10 Forbidden Sexual Acts According to Mark Driscoll – My Biblical Response
A Berean response to Mark Driscoll’s list of forbidden sexual acts. The top three — fornication, adultery, polygamy — collapse once you trade Webster’s definitions for the Torah’s. Get the definition of adultery right and the rest of Scripture falls into place.
Pastor Mark Driscoll lists ten sexual acts he says the Bible forbids, but he never defines the first three biblically. This response tests his top three — fornication, adultery, and polygamy — plus his treatment of porneia and lust, against the Torah rather than the modern dictionary.
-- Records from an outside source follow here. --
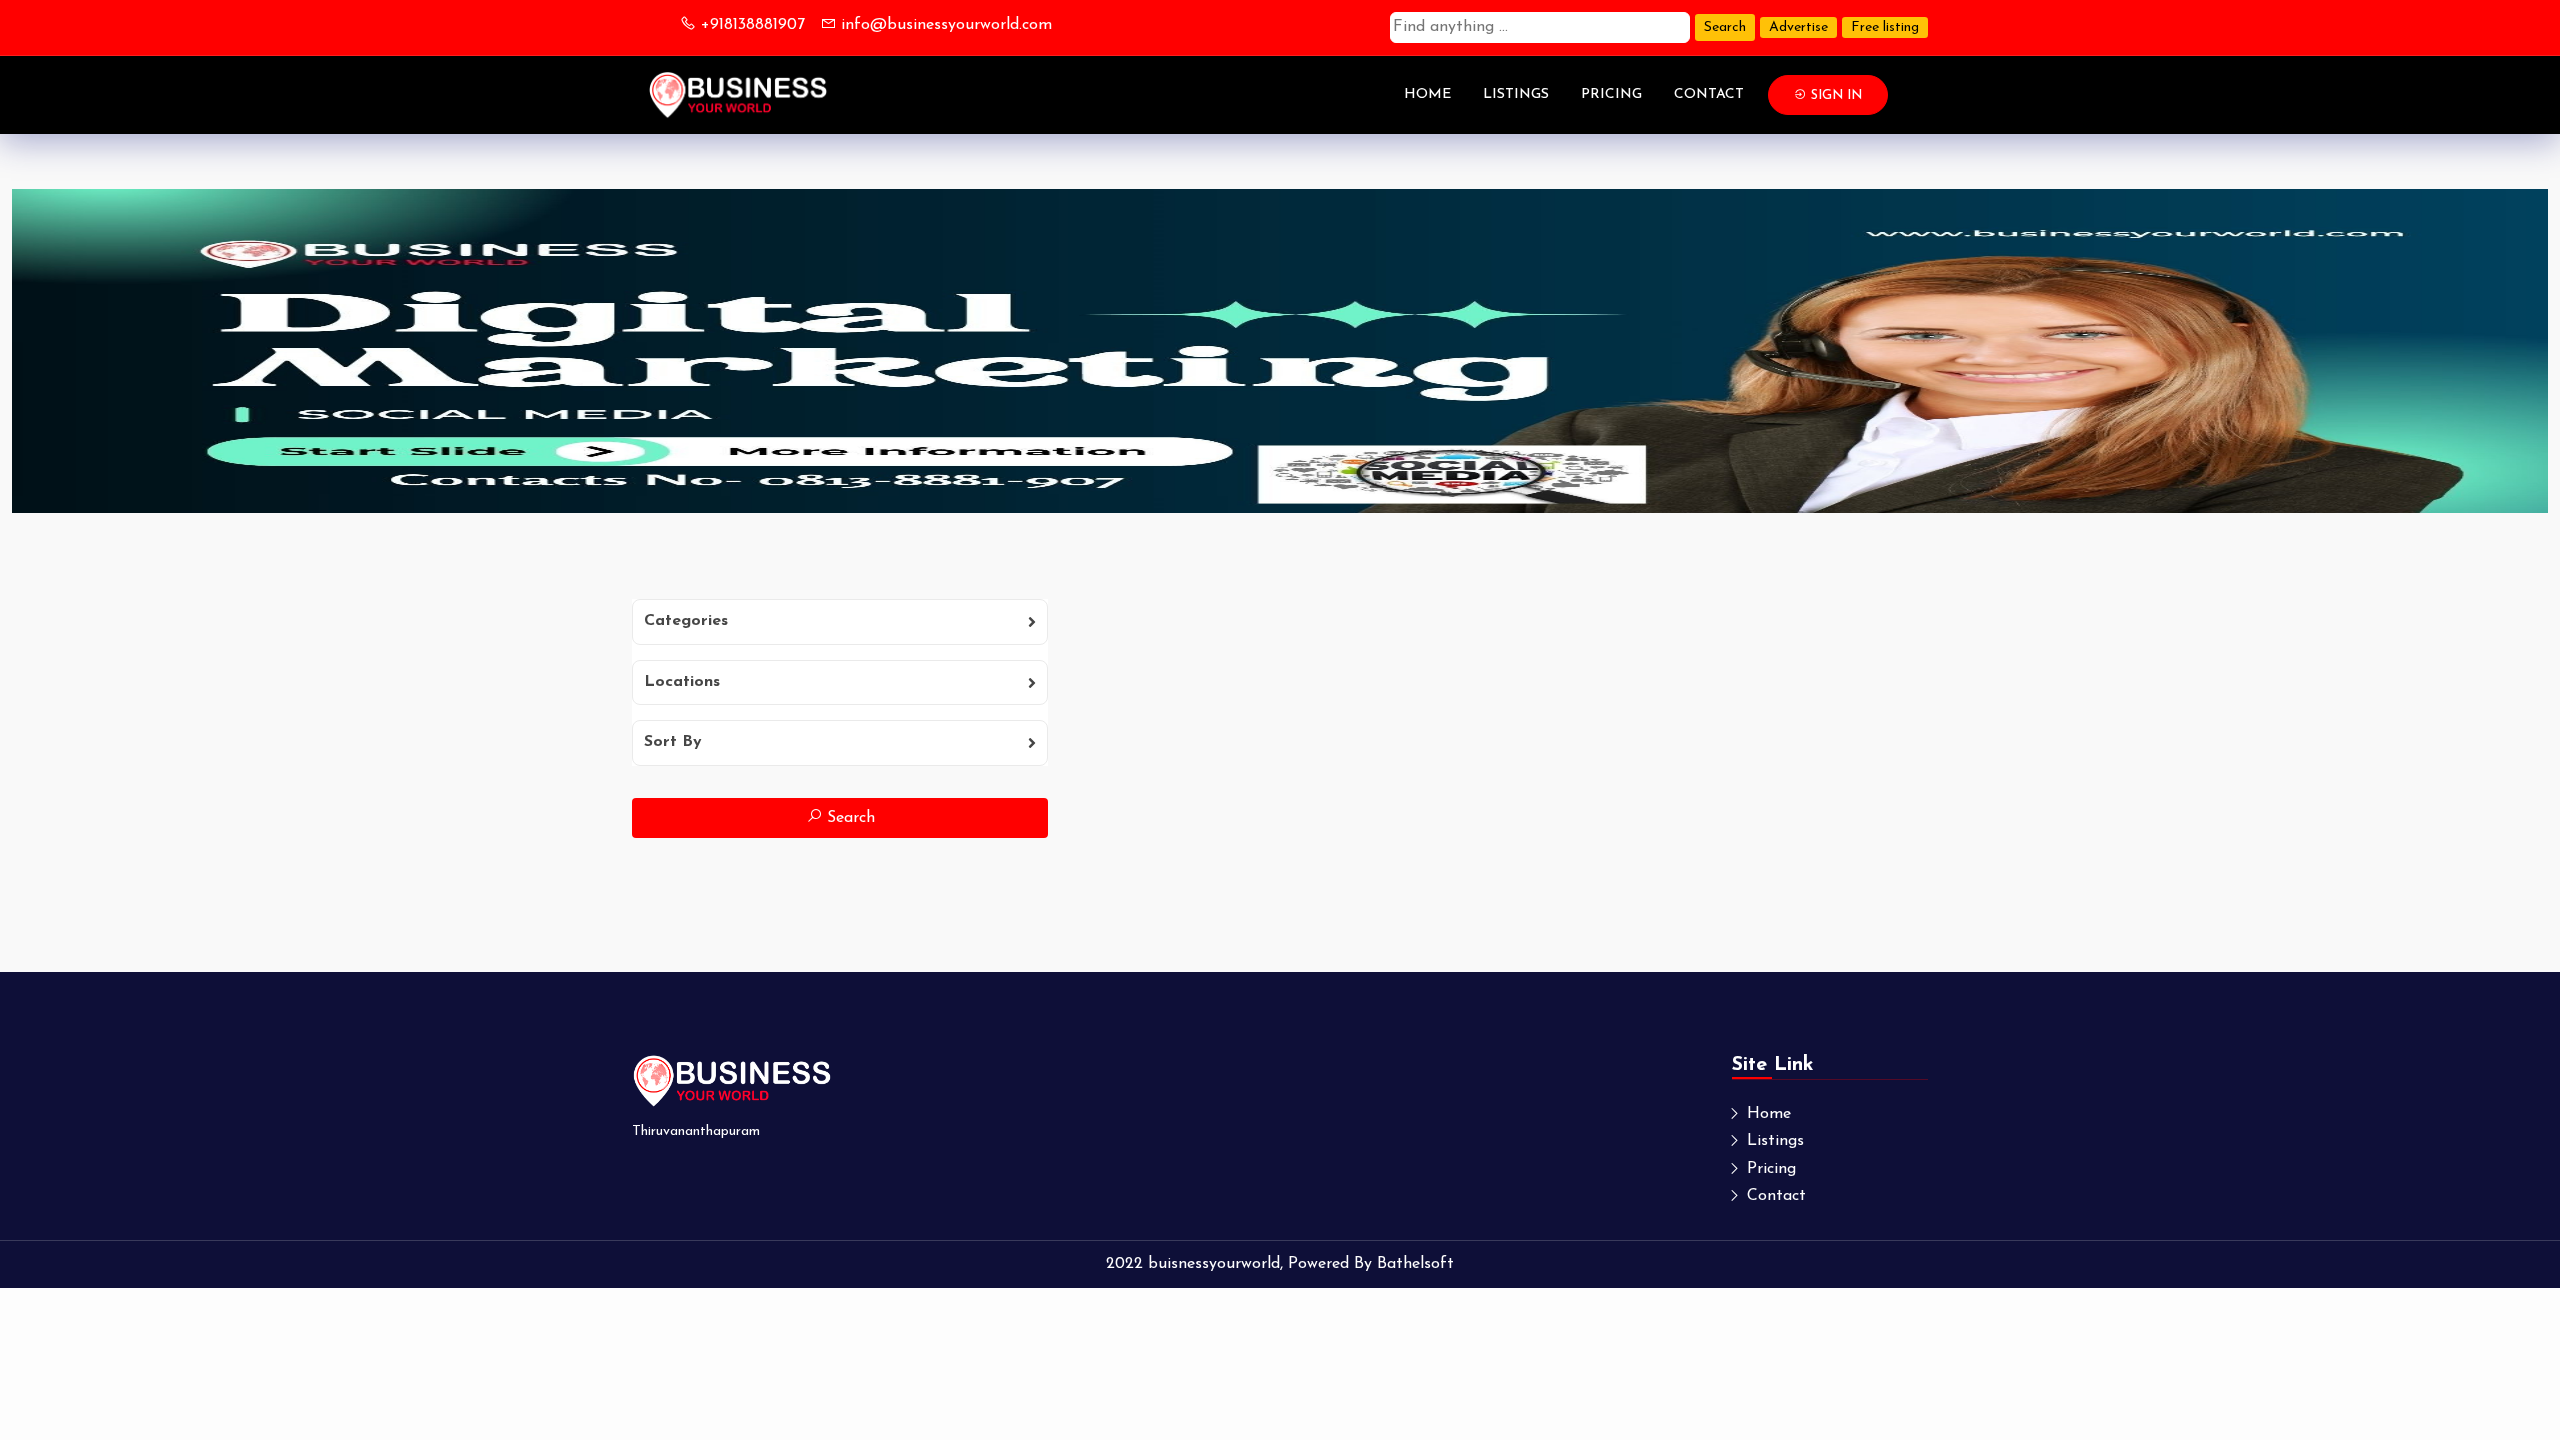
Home (1427, 94)
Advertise (1798, 27)
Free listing (1885, 27)
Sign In (1834, 95)
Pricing (1611, 94)
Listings (1516, 94)
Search (1725, 27)
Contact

The thesis is simple: get the definition of adultery right and the rest of Scripture stops contradicting itself; get it wrong and you teach things that actually multiply immorality.
The argument answered
- Driscoll calls fornication “sex before marriage” without ever defining what makes a marriage — father giving daughter, transfer of headship, and consummation as the one-flesh union.
- His pastoral remedy for an unmarried couple is “break up,” when the Torah’s remedy is the man paying the dowry and taking her as wife, with the father’s right to refuse.
- The Webster definition of adultery (a married person sleeping with anyone else) is contrasted with the biblical one: a man lying with another man’s wife or betrothed woman.
- Why the modern definition forces contradictions — it would make Abraham an adulterer with Hagar and turn Exodus 21:10 into a command to keep adultery going.
- Polygyny is shown to be the only biblically regulated form of plural marriage, never named sin, while polyandry is adultery.
- Matthew 5:28 on lust is read in its actual context — coveting a married or betrothed woman — not mere sexual desire, and the harm done by telling young men they are already adulterers.
Scriptures examined
- Deuteronomy 22:23–24, 21:13–21 — the betrothed woman and the slandered-bride cases
- Exodus 22:16 — the seduced unbetrothed virgin and the dowry remedy
- 1 Corinthians 6:16, 18; 1 Corinthians 7:2 — one-flesh union and avoiding immorality
- Genesis 2:24; Matthew 19:4–6 — one flesh and the divorce question
- Exodus 21:10 — the man who takes another woman must not reduce food, clothing, or conjugal rights
- Leviticus 20:10 — the death penalty defining adultery
- Matthew 5:27–28; Job 31:1 — lust, coveting, and the covenant with the eyes
- 1 Timothy 3:2, 12 — “husband of one wife” and what the Greek does and does not require
Why it matters
Sexual ethics built on tradition rather than the law leave no real accountability and quietly redefine adultery into meaninglessness. Rightly dividing these terms restores both the weight and the freedom Scripture actually assigns to them.